--- What the task requires ---
Could the data below be retyped exactly, without its pictures?

Collected data entries:
[Start of Attachment]
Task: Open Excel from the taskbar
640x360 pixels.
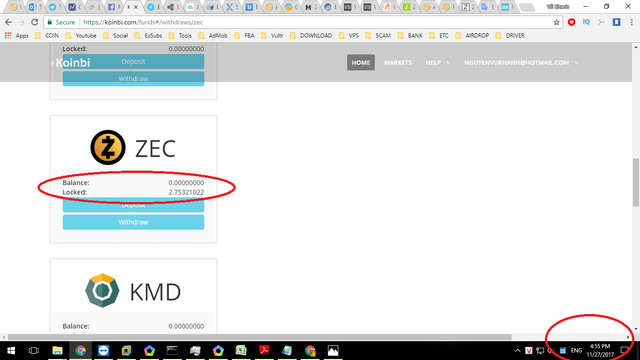Action: pos(241,351)
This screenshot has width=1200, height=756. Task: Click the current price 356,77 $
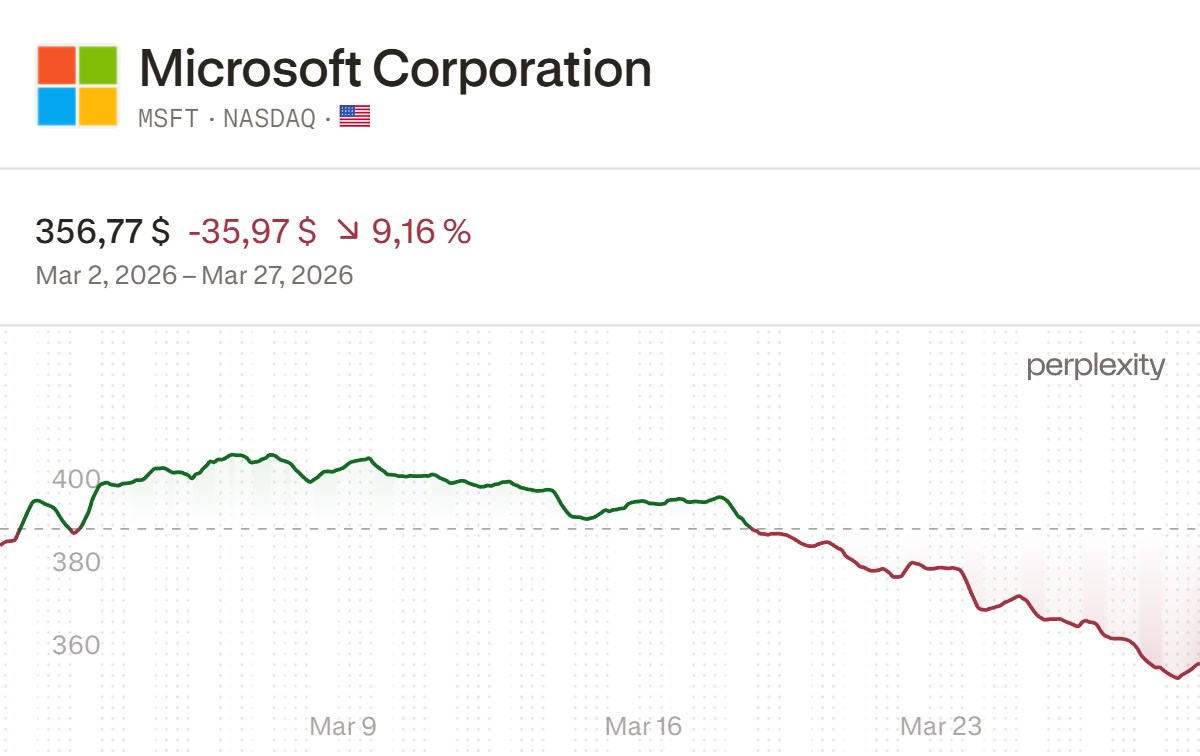tap(103, 232)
[End of Attachment]
--- Completed task ---
Task: Open Excel from the taskbar
640x360 pixels.
Action: pos(241,351)
This screenshot has width=1200, height=756. Task: Click the current price 356,77 $
tap(103, 232)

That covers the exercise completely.